#### [Directions for this task]
Return the entries verbatim and drop every picture.

(Records drawn from a dataset)
────────────────────────────────────────

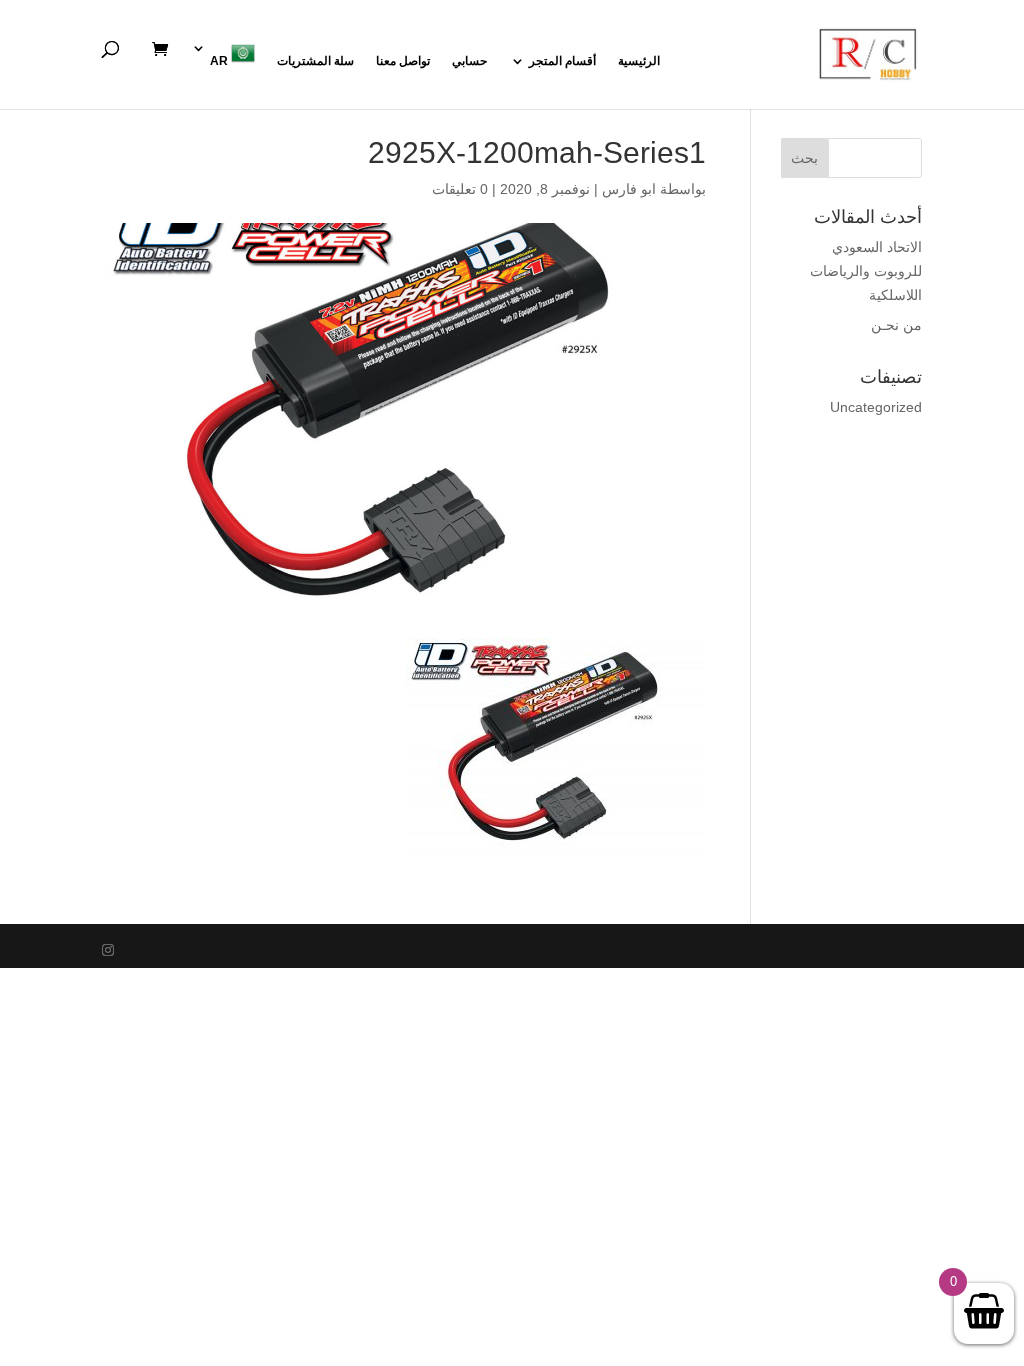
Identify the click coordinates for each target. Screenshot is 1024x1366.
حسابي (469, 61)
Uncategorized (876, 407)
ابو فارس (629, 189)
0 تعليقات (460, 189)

────────────────────────────────────────

#### [Result]
Identify the click coordinates for each target. Screenshot is 1024x1366.
حسابي (469, 61)
Uncategorized (876, 407)
ابو فارس (629, 189)
0 تعليقات (460, 189)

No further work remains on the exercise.